İşte bunlar karşılayacak Öcalan davası için gelecekleri. Dünyanın her yanından koşacak habercileri, meraklı yabancıları, şehit yakınlarını, Öcalan destekçilerini, avukatlarını. Mudanya, daha önce hiç görmediği bir akına uğrayacak. Reytingi daha da yükselecek... O zamana kadar ağaçların tümü çiçek açacak; her yan yeşerecek. İnanıyorum, bu bahar da Mudanya'da geçen yıllardan farklı olmayacak. İnsanlar, vakur hallerini bozmayacaklar, tarihe tanıklık ederken...
Cumbalı eski evler
Mudanya'nın belleği dipdiri. Tarihini unutmak, yıkıp yok etmek yerine yaşatmayı yeğlemişler. Cumbalı, tahta evlerin çoğu yıkılmamış ayakta! Vakur bir edayla sıralanıyorlar dar sokaklarda. Yer yer aralarında yükselen yeni beton binalarla birlikte bir defileye çıkmış gibiler. Haydi bakalım kim güzel? Eğer kasabaya, yeni binaların mantar gibi bittiği Bursa tarafından girmezseniz bu soruya yanıt vermeniz çok kolay. Eski evleri görür görmez vurulacaksınız. Çünkü o dar sokaklar, öylesine ısıtıyor ki içinizi. Hele bir de hafif bir poyraz varsa, sevgi sözcükleri fısıltılar halinde kulağınıza geliyor. Nasıl sevmezsiniz onları?
◇ ◇ ◇ ◇ ◇
## İstenen görev A:
Mudanya yazısına göre cumbalı, tahta evlerin çoğu bugün ne durumda?
## İstenen görev B:
Mudanya yazısını kaldığı yerden sürdürün.
Satırlar, Mudanya yazısından bağımsız, ayrı bir malzemedir.

## Veri satırları:
◇ ◇ ◇ ◇ ◇
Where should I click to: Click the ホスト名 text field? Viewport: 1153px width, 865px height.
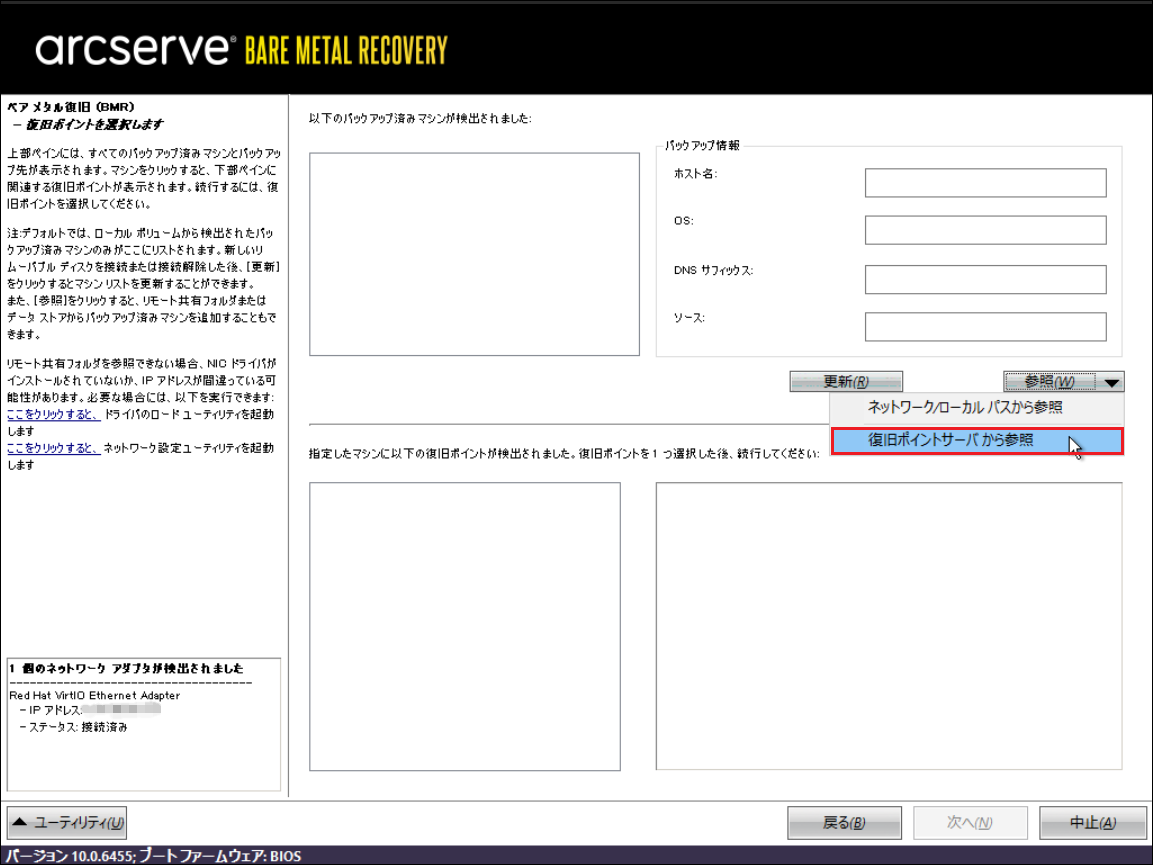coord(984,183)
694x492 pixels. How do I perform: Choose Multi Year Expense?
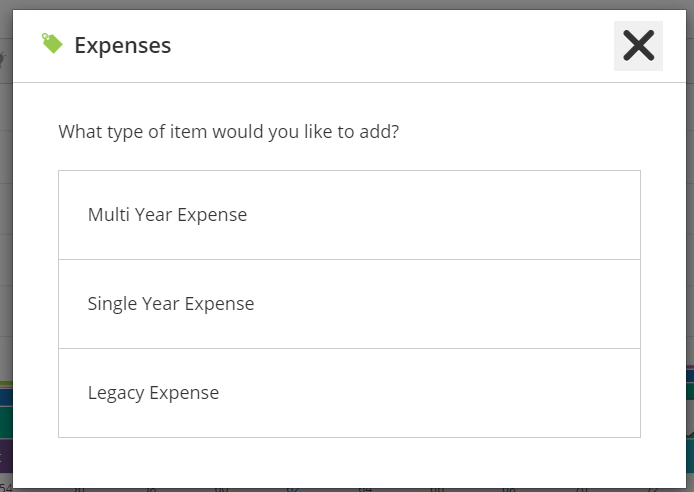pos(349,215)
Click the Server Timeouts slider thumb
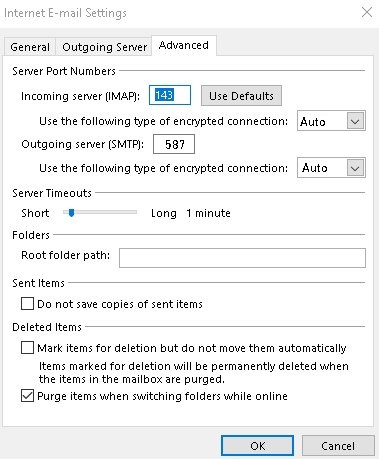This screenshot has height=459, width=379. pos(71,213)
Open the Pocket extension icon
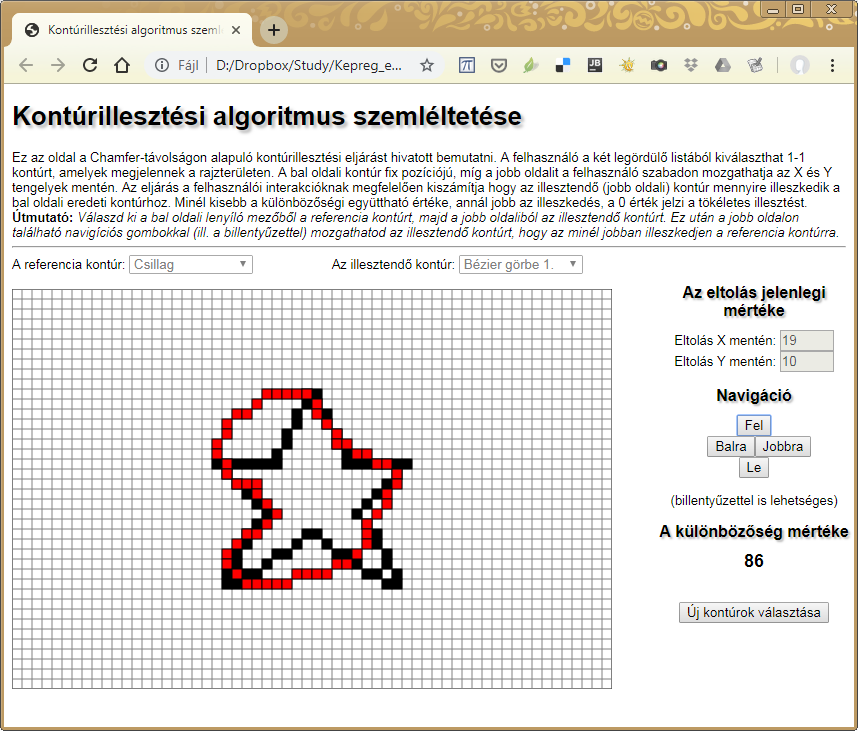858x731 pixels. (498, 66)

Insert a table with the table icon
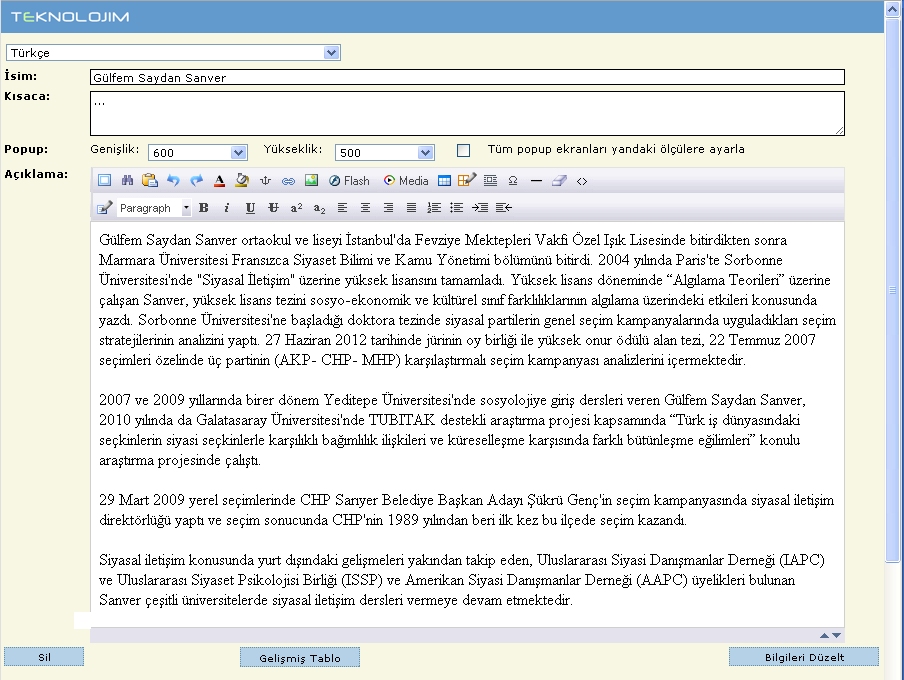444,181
◇ ◇ ◇ ◇ ◇
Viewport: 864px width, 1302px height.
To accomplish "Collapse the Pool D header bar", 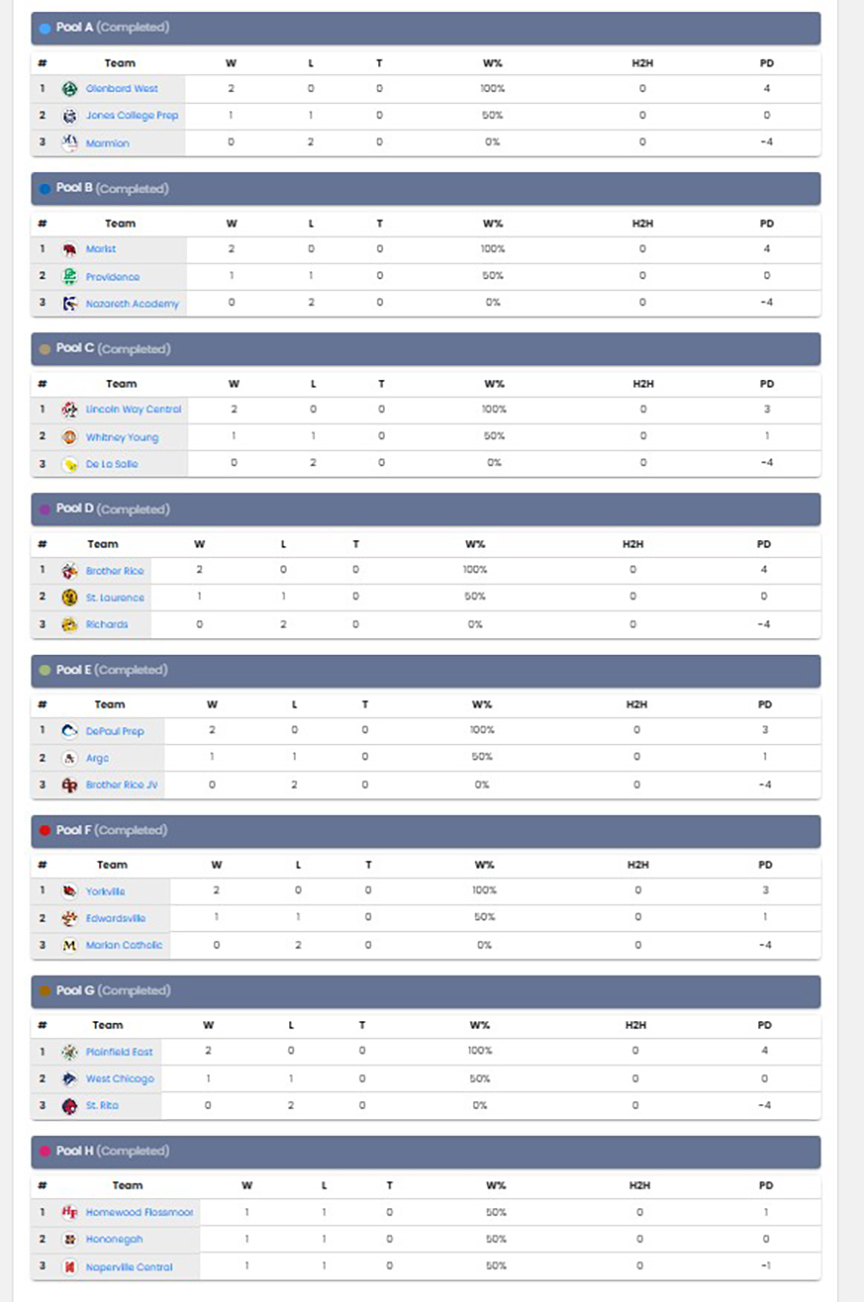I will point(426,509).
◇ ◇ ◇ ◇ ◇
## Alıştırma sonucu A:
Çoğu yıkılmamış, hâlâ ayakta.

## Alıştırma sonucu B:
O güzelim evler, Mudanya'dan çıkar çıkmaz yerini yine beton yığınlarına bırakıyor. Bir zamanlar zeytin ağaçlarının süslediği topraklara yazlık siteler çöreklenmiş. Gemlik Körfezi'nin maviliğine yukarıdan bakan tepelerde kara bir leke gibi yükseliyorlar. Kışın 20 bin kişinin yaşadığı Mudanya'nın nüfusunun yaz aylarında 70 bine çıkmasının nedeni bu beton yığınları...
Bereket, beton saldırısı henüz bu bölgenin dışına fazla taşmamış. Sahil boyunca kıvrılan ince karayolu, eski cumbalı evlerin olduğu başka yerleşim merkezlerine ulaştırıyor insanı. En seçkin örnek de eski Rum köyü olan Tirilye. Hatta oradaki cumbalı evler, Mudanya'dan daha da iyi korunmuş...
Tarihe ev sahipliği yapan ilçe
Sıradanlığı aşmış bir ilçe Mudanya. Tarihin dönüm noktasına evsahipliği yapmış ve de yapıyor. 77 yıl arayla iki kez tarihe tanıklık etmek az şey değil doğrusu...
İlk dönüm noktası 11 Ekim 1922'de Mudanya Mütarekesi’nin imzalanması. O gün atılan imzalar, Ulusal Kurtuluş Savaşı'nın zaferini tescil ediyor. İşgalciler, Anadolu'dan sonra Trakya'yı da terketmeyi kabul ediyor. En önemlisi, silahlar susuyor, ateşkes ilan ediliyor.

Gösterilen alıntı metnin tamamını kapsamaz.